Dataset entries:
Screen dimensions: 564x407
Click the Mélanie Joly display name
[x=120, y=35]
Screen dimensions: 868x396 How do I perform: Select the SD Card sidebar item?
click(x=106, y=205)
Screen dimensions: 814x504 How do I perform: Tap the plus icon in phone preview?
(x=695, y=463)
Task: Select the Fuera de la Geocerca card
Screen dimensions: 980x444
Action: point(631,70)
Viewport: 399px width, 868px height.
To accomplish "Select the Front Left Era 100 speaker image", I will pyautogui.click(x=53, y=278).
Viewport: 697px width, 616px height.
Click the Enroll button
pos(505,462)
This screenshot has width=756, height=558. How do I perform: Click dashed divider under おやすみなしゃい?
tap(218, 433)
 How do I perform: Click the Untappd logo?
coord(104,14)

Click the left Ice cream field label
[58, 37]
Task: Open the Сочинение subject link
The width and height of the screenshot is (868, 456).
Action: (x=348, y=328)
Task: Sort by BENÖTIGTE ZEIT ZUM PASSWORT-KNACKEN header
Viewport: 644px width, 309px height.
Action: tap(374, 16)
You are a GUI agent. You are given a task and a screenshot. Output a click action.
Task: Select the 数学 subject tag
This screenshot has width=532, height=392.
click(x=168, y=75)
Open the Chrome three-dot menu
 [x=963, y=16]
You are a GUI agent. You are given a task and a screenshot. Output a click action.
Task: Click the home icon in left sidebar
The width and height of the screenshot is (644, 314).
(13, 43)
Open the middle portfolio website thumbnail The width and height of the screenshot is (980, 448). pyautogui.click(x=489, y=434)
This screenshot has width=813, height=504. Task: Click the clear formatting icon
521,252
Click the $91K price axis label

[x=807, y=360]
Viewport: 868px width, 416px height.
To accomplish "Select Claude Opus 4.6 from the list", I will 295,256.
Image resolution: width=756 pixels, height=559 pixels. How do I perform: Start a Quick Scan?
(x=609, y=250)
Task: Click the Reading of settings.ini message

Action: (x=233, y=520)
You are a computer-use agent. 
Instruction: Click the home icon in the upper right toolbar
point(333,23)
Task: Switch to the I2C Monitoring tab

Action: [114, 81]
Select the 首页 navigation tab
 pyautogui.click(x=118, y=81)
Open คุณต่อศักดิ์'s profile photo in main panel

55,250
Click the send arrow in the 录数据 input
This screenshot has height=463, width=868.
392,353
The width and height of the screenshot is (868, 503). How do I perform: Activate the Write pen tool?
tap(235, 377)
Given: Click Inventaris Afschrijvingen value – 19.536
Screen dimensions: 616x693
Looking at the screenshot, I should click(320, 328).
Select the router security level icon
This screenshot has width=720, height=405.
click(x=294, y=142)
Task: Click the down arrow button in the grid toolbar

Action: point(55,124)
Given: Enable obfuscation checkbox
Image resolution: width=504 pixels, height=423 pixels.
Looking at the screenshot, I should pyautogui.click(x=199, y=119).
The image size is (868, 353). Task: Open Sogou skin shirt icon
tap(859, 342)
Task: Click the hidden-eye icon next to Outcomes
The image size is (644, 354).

Task: Your task is to retype the records precisely as they stand.

Solution to the exercise:
Screen dimensions: 564x407
Click the Mélanie Joly display name
[x=120, y=35]
Screen dimensions: 868x396 How do I perform: Select the SD Card sidebar item?
click(x=106, y=205)
Screen dimensions: 814x504 How do I perform: Tap the plus icon in phone preview?
(x=695, y=463)
Task: Select the Fuera de la Geocerca card
Screen dimensions: 980x444
Action: point(631,70)
Viewport: 399px width, 868px height.
To accomplish "Select the Front Left Era 100 speaker image", I will pyautogui.click(x=53, y=278).
Viewport: 697px width, 616px height.
Click the Enroll button
pos(505,462)
This screenshot has width=756, height=558. How do I perform: Click dashed divider under おやすみなしゃい?
tap(218, 433)
 How do I perform: Click the Untappd logo?
coord(104,14)

Click the left Ice cream field label
[58, 37]
Task: Open the Сочинение subject link
The width and height of the screenshot is (868, 456).
Action: (x=348, y=328)
Task: Sort by BENÖTIGTE ZEIT ZUM PASSWORT-KNACKEN header
Viewport: 644px width, 309px height.
Action: tap(374, 16)
You are a GUI agent. You are given a task and a screenshot. Output a click action.
Task: Select the 数学 subject tag
This screenshot has width=532, height=392.
click(x=168, y=75)
Open the Chrome three-dot menu
 [x=963, y=16]
You are a GUI agent. You are given a task and a screenshot. Output a click action.
Task: Click the home icon in left sidebar
The width and height of the screenshot is (644, 314).
(13, 43)
Open the middle portfolio website thumbnail The width and height of the screenshot is (980, 448). pyautogui.click(x=489, y=434)
This screenshot has width=813, height=504. Task: Click the clear formatting icon
521,252
Click the $91K price axis label

[x=807, y=360]
Viewport: 868px width, 416px height.
To accomplish "Select Claude Opus 4.6 from the list", I will 295,256.
Image resolution: width=756 pixels, height=559 pixels. How do I perform: Start a Quick Scan?
(x=609, y=250)
Task: Click the Reading of settings.ini message

Action: (x=233, y=520)
You are a computer-use agent. 
Instruction: Click the home icon in the upper right toolbar
point(333,23)
Task: Switch to the I2C Monitoring tab

Action: [114, 81]
Select the 首页 navigation tab
 pyautogui.click(x=118, y=81)
Open คุณต่อศักดิ์'s profile photo in main panel

55,250
Click the send arrow in the 录数据 input
This screenshot has height=463, width=868.
392,353
The width and height of the screenshot is (868, 503). How do I perform: Activate the Write pen tool?
tap(235, 377)
Given: Click Inventaris Afschrijvingen value – 19.536
Screen dimensions: 616x693
Looking at the screenshot, I should click(320, 328).
Select the router security level icon
This screenshot has width=720, height=405.
click(x=294, y=142)
Task: Click the down arrow button in the grid toolbar

Action: point(55,124)
Given: Enable obfuscation checkbox
Image resolution: width=504 pixels, height=423 pixels.
Looking at the screenshot, I should pyautogui.click(x=199, y=119).
The image size is (868, 353). Task: Open Sogou skin shirt icon
tap(859, 342)
Task: Click the hidden-eye icon next to Outcomes
The image size is (644, 354).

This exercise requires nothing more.